Par Jean-Paul Damaggio • Internationale • Dimanche 22/06/2008 • 0 commentaires  • Lu 1785 fois • Version imprimable


Chaque campagne électorale nord-américaine voit revenir le même scénario : George Soros proposant comme alternative au capitalisme... le capitalisme. En 2004 ce fut « Pour l’Amérique contre Bush » et cette fois nous attendons avec impatience la sortie en version française de « La vérité sur la crise financière ».

Le livre s’inscrit dans un réajustement des milieux économiques nord-américains qui découvrent les vertus de la régulation du capitalisme par le politique. Inutile de préciser que le débat commence à traverser l’Atlantique sans inquiéter outre mesure, ceux que Soros appelle lui-même « les fondamentalistes du marché ».

C’est un article déjà ancien du Financial Times (22 janvier 2008) qui avait annoncé la bonne nouvelle : « Les fondamentalistes croient que les marchés tendent vers l’équilibre et que l’intérêt commun se voit le mieux servi lorsque l’on autorise les participants à poursuivre leurs propres intérêts. C’est d’évidence une conception erronée, car ce sont les interventions des autorités qui ont empêché les marchés financiers de s’effondrer, non les marchés eux-mêmes ». Cette version du « capitalisme régulé » est au cœur du nouveau livre de Soros et sera-t-elle peut-être reprise par Obama s’il gagne. Assisterons-nous alors à un retour du keynésianisme ?

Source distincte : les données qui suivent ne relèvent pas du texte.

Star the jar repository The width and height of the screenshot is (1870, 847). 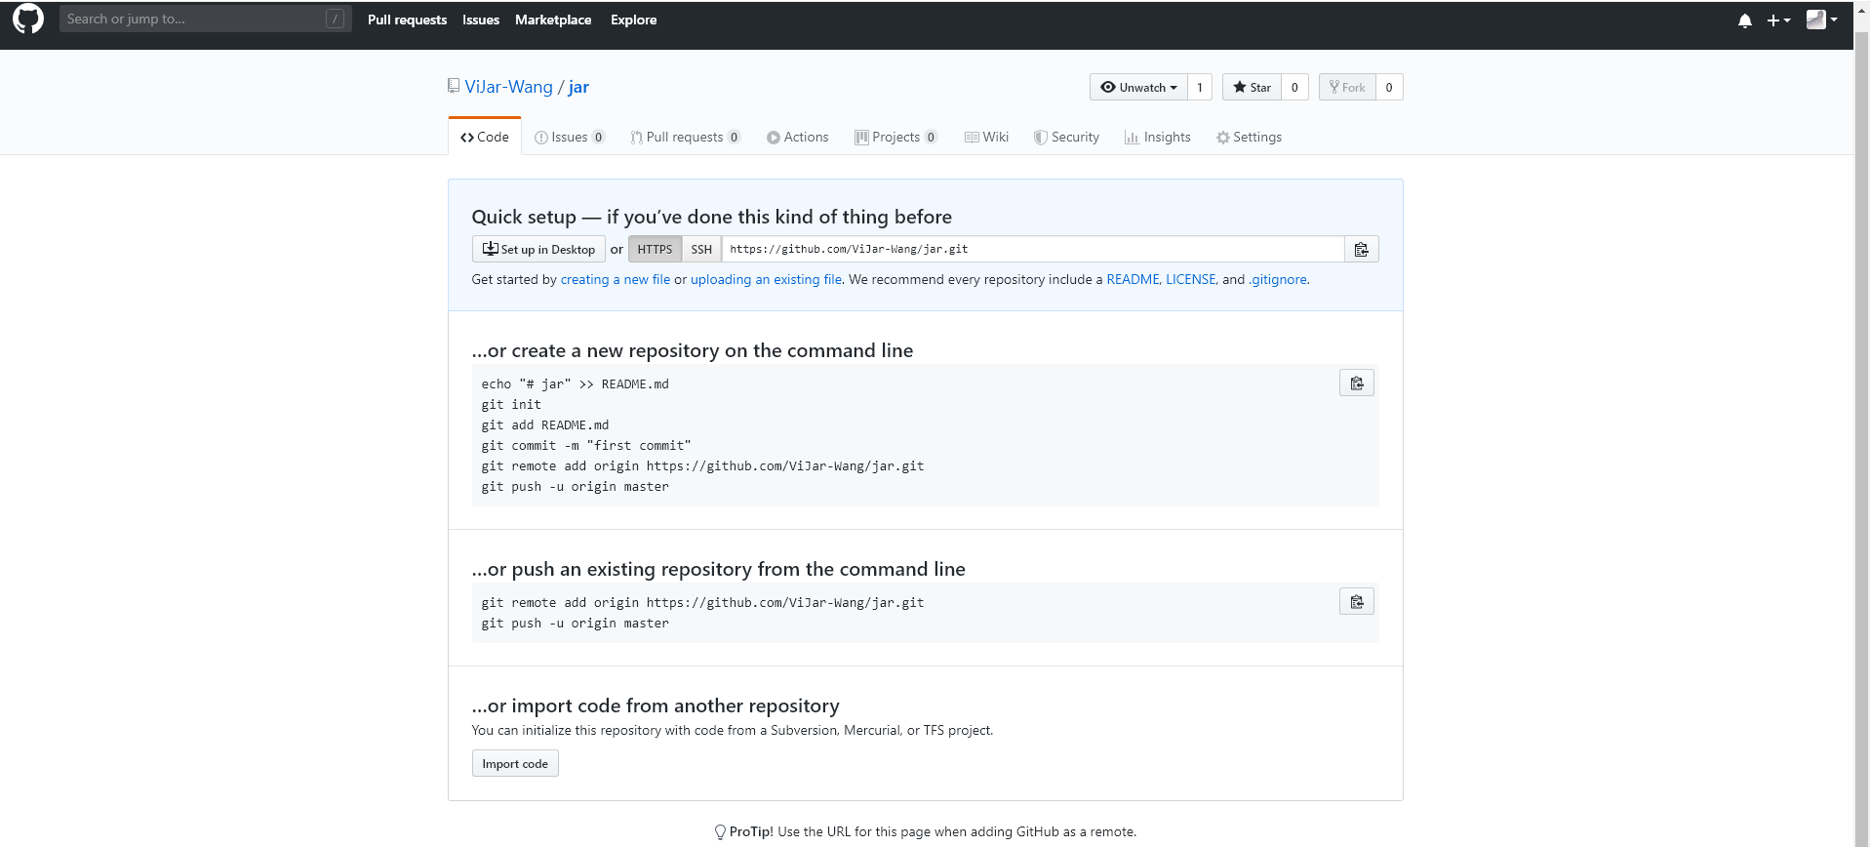click(1252, 88)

La conclusion de l’article est claire : « Bien qu’une récession dans le monde développé soit maintenant plus ou moins inévitable, la Chine, l’Inde et certains pays producteurs de pétrole sont au contraire dans une tendance de forte croissance. La crise financière actuelle pourrait donc se traduire moins par une récession globale que par un réalignement de l’économie mondiale, accompagnée d’un déclin relatif des USA et l’essor de la Chine et des pays en développement ». Certains voient avec intérêt la création d’un monde multipolaire avec le BRIC (Brésil, Russie, Inde, Chine) comme source du déclin des USA. La planète devrait s’en porter mieux !

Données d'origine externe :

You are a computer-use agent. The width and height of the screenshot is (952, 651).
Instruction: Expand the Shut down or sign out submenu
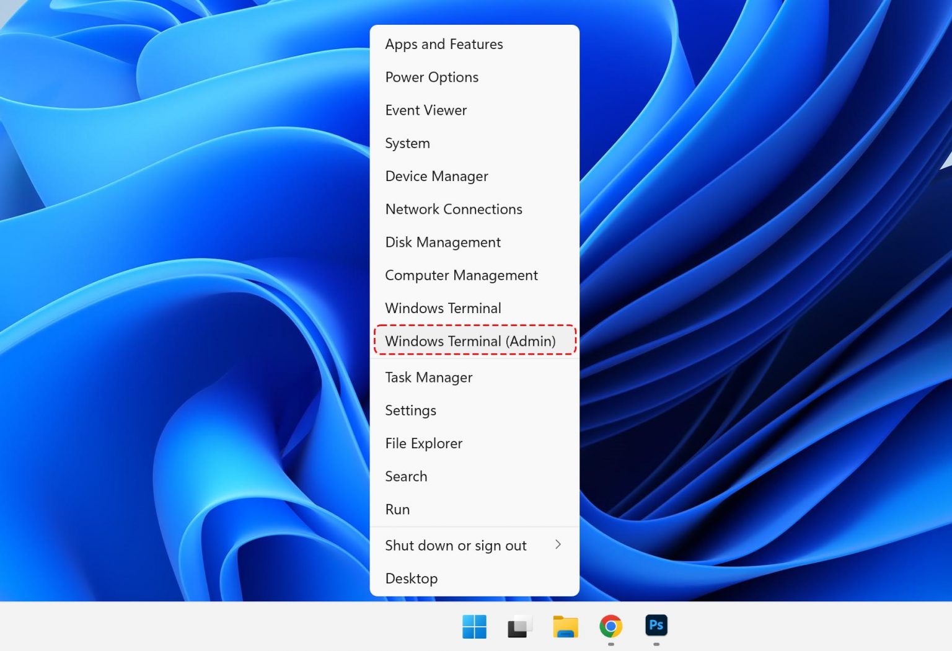(x=456, y=546)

La régulation de l’Etat ne serait donc pas la mise en place d’un nouveau compromis entre forces du capital et forces du travail (comme avec Keynes), mais la mise en place d’un nouveau rapport de force au sein même d’un capitalisme soucieux de reconstruire son rapport à l’Etat. L’Etat comme institution ayant d’abord permis d’assurer le passage d’une économie « locale » à une économie « mondiale », puis l’Etat comme institution ayant permis ce passage en neutralisant l’adversaire de classe, par quelques compromis, on arriverait enfin à un Etat comme institution du « capitalisme patriotique ».

La force du BRIC c’est sa diversité politique malgré une même orientation économique. Entre le cas de Lula et celui de Poutine, on a tout un éventail qui peut inclure les dirigeants de l’Iran (une recomposition se prépare) tout comme les maîtres de la Chine. Dans tous les cas, l’accroissement des inégalités est au programme, tout comme le recul de la démocratie (même formelle), et l’avancée des mafias diverses.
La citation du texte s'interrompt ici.